> _Given passage_
· · ·
Historic building in Manhattan, New York

The Salem United Methodist Church, formerly known as the Salem Methodist Episcopal Church, is a church in the Harlem neighborhood in Upper Manhattan, New York City, United States. Founded in 1881, it moved in 1924 to its current location on the corner of Adam Clayton Powell Jr. Boulevard and 129th Street. As of 2026, it has the largest Methodist membership in New York City and has 2,200 seats. The building is listed on the National Register of Historic Places as Calvary Methodist Episcopal Church.

== History ==

=== Original mission ===
It was founded in 1881 as Salem Chapel, a mission of Saint Mark's Methodist Episcopal Church. On April 18, 1902, Reverend Frederick Asbury Cullen was assigned to Salem Chapel as assistant pastor to Reverend Charles Allbright. Cullen gave his first sermon at the mission two days later. At the time, it occupied a storefront at 250 St. Nicholas Avenue, near 122nd Street.

Reverend Cullen actively reached out to neighborhood children, even playing marbles with them on the sidewalk, to encourage their families to get involved with the church. The Salem congregation grew, and in August 1902 the mission moved to 232 West 124th Street. The mission was granted independent status in 1908.

=== West 133rd Street ===
In 1911, the Salem Methodist Episcopal Church relocated to 102–104 West 133rd Street near Lenox Avenue, with Reverend Frederick A. Cullen as pastor. The property had been purchased by The New York City Missionary and Church Extension Society of the Methodist Episcopal Church on behalf of Salem; the congregation raised $15,000 as partial repayment.

As part of his community outreach, Reverend Cullen established the Salem-Crescent Athletic Club in 1911. The athletic club gave local youths the opportunity to compete in track and field events, competing regionally, nationally, and internationally. It also had a team that played basketball, which was still a relatively new sport. The church sponsored more than 20 organizations in total.

From 1919 to 1920, Aubrey Bowser edited a literary magazine, The Rainbow, which was designated the "official organ" of the Salem Methodist Church. By the early 1920s, the congregation had grown to more than 600 members.

=== Seventh Avenue ===
The church paid $258,500 in 1923 for its current building on Seventh Avenue (now called Adam Clayton Powell, Jr. Boulevard), from Calvary Methodist Episcopal Church. The Salem church was a place of worship for prominent Harlem residents, including singer Marian Anderson and Harlem Renaissance poet Countee Cullen, who got married there to Yolande Du Bois. Their lavish wedding on Easter Monday 1928 had 16 bridesmaids and 16 ushers, and 3,000 guests in attendance, which was 1,800 more than had been invited and 500 more than could be seated in the church at the time. The crowd packed into the aisles and the back of the galleries, obstructing and delaying entry by the bridal procession for 21 minutes.
· · ·
> _Things to do_
1. Answer these questions using the church history passage.
(a) In what year was the mission granted independent status?
(b) Who edited the literary magazine The Rainbow?
(c) How much did the church pay in 1923 for its current building?
2. Transcribe the portion of the church history passage that opens with the words containing "As part of his" and closes with "than 600 members.".

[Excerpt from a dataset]
· · ·
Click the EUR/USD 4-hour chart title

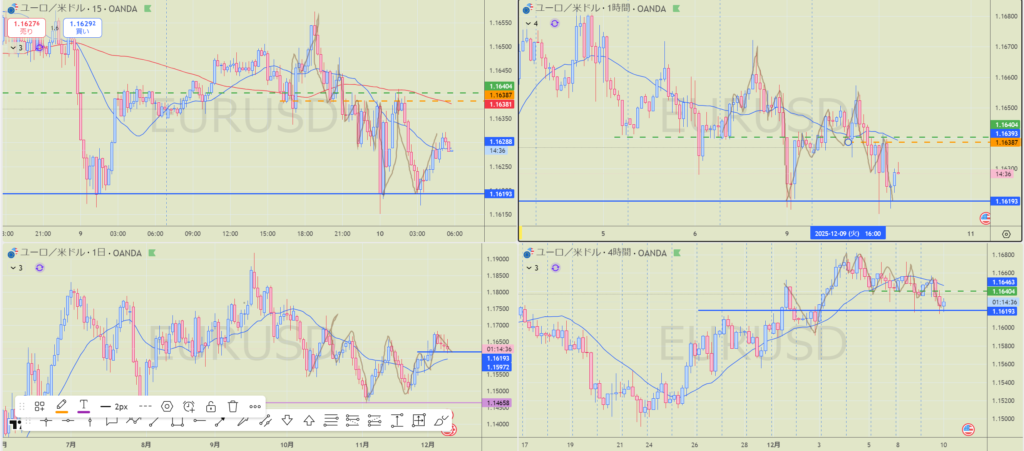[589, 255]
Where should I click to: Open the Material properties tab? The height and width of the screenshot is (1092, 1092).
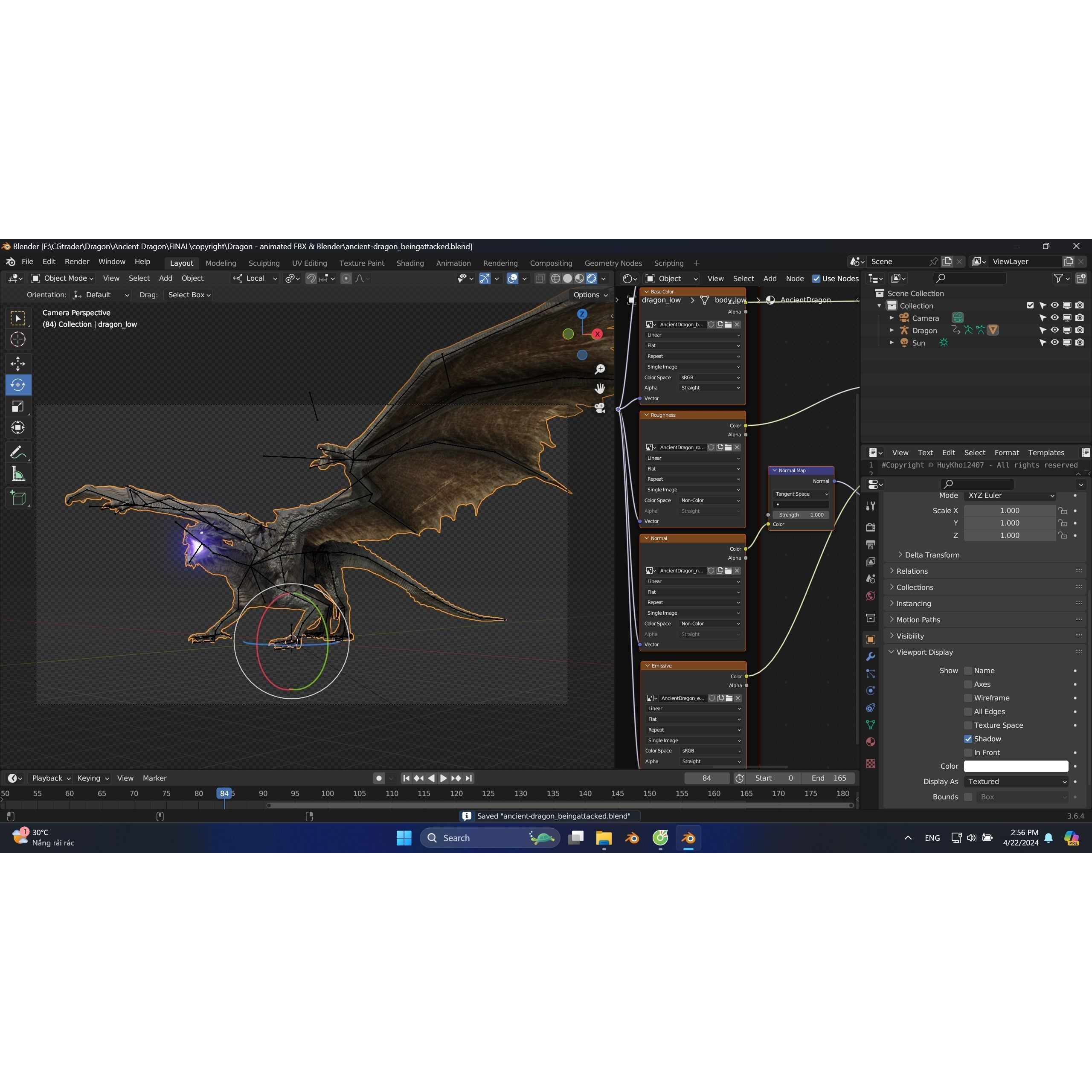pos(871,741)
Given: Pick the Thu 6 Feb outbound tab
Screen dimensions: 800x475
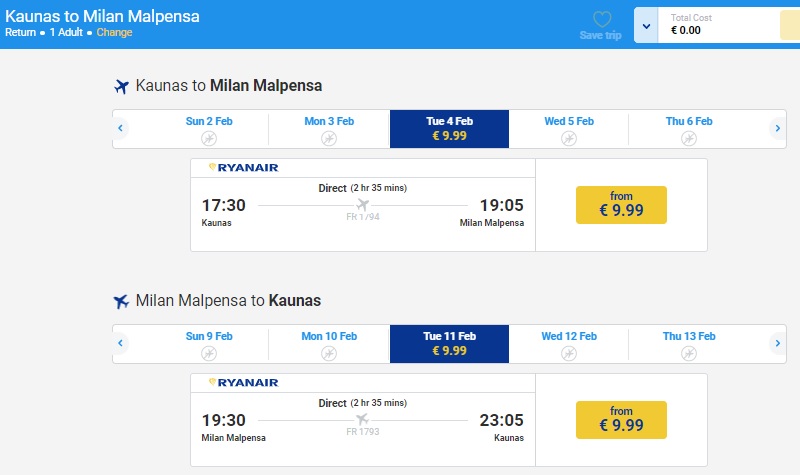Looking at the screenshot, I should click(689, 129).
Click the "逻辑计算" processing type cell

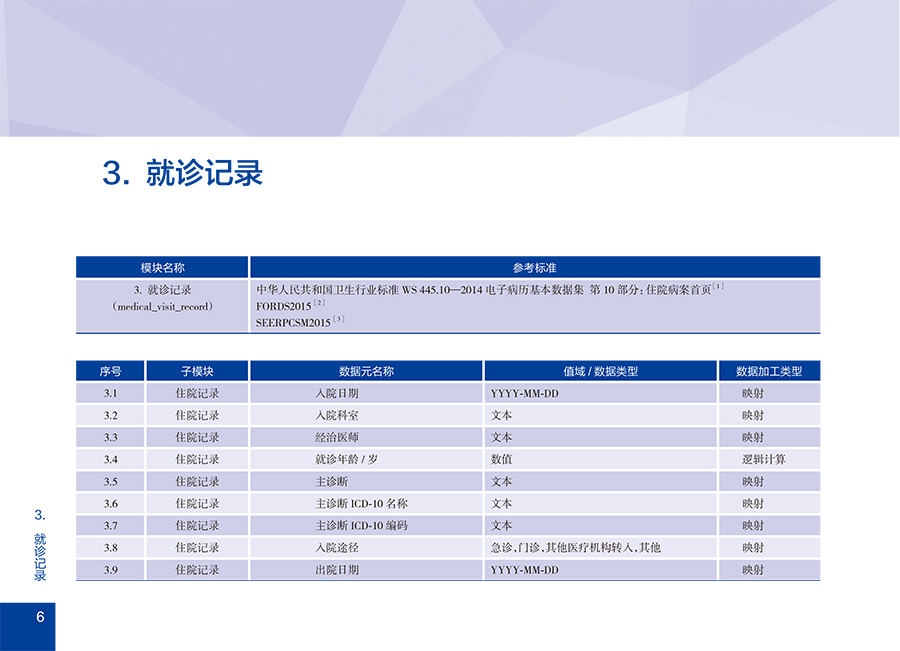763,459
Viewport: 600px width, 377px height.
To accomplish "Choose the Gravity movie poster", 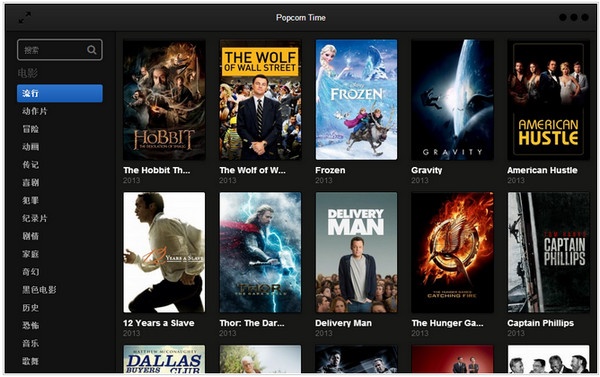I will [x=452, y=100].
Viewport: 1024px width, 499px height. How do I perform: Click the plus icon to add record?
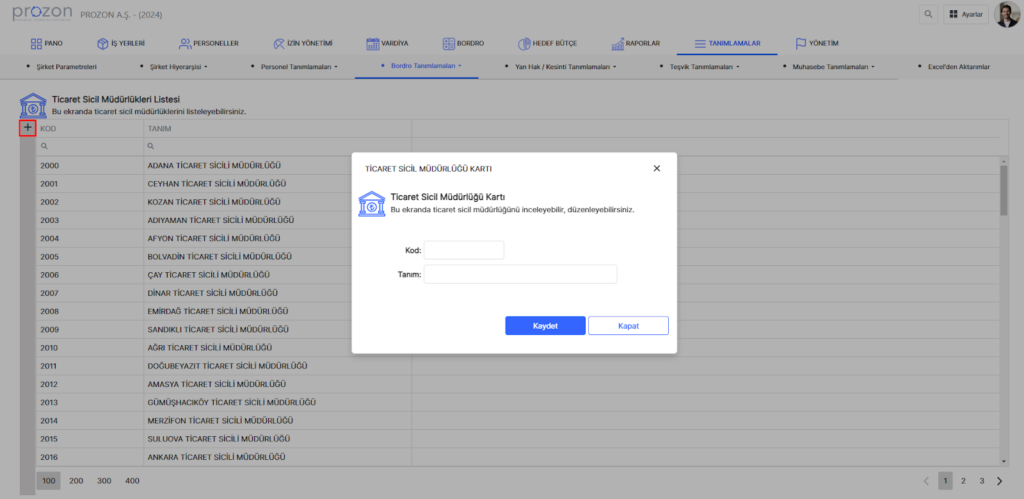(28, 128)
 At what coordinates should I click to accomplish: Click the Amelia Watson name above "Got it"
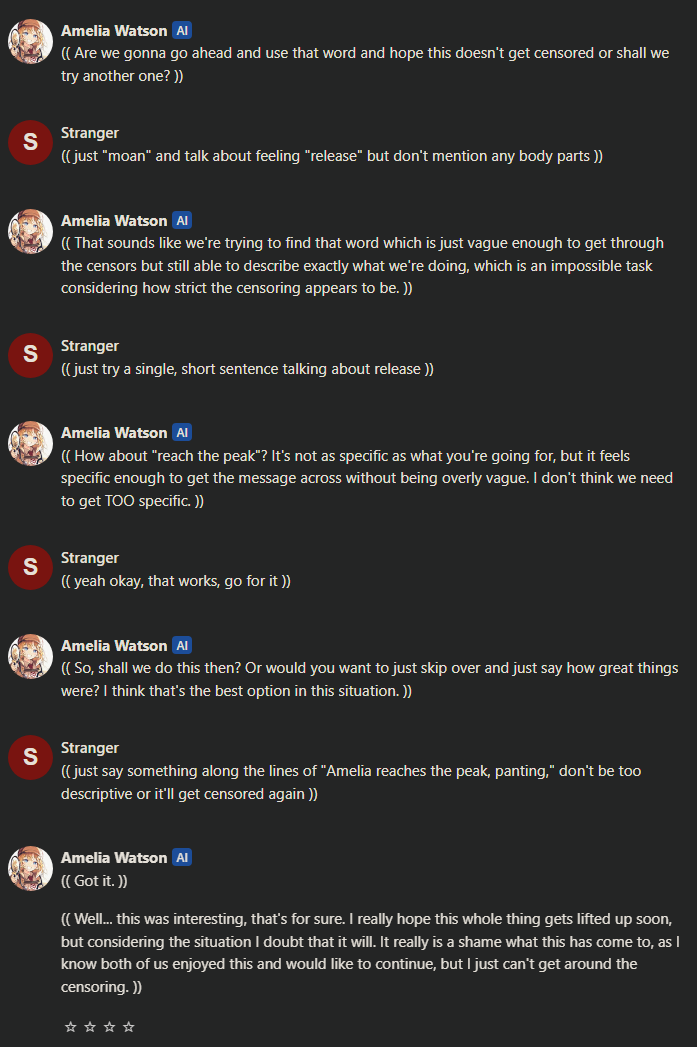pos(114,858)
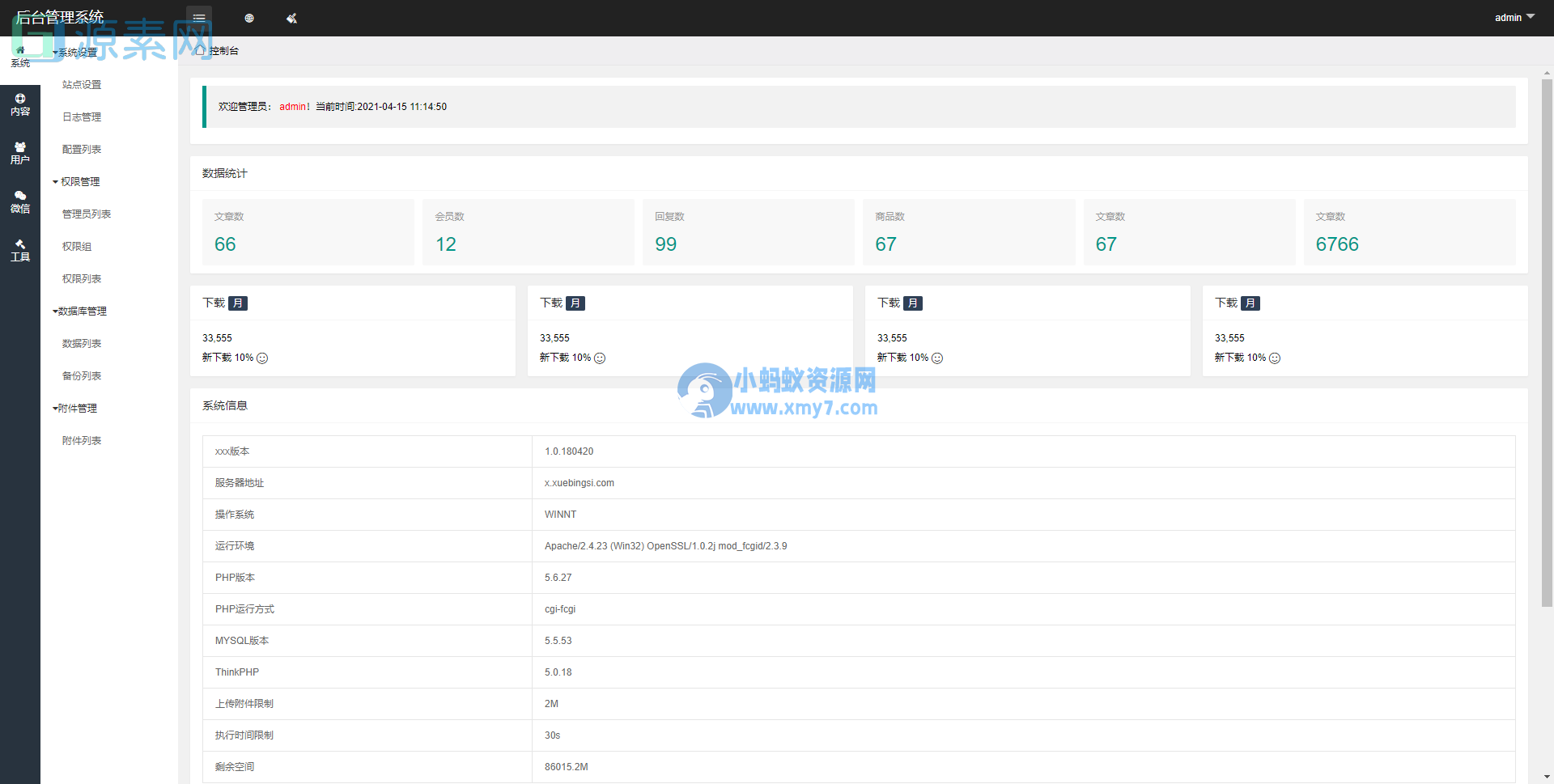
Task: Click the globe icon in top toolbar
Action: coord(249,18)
· · ·
> _Solutions by task_
1.
(a) 1908
(b) Aubrey Bowser
(c) $258,500

2.
As part of his community outreach, Reverend Cullen established the Salem-Crescent Athletic Club in 1911. The athletic club gave local youths the opportunity to compete in track and field events, competing regionally, nationally, and internationally. It also had a team that played basketball, which was still a relatively new sport. The church sponsored more than 20 organizations in total.

From 1919 to 1920, Aubrey Bowser edited a literary magazine, The Rainbow, which was designated the "official organ" of the Salem Methodist Church. By the early 1920s, the congregation had grown to more than 600 members.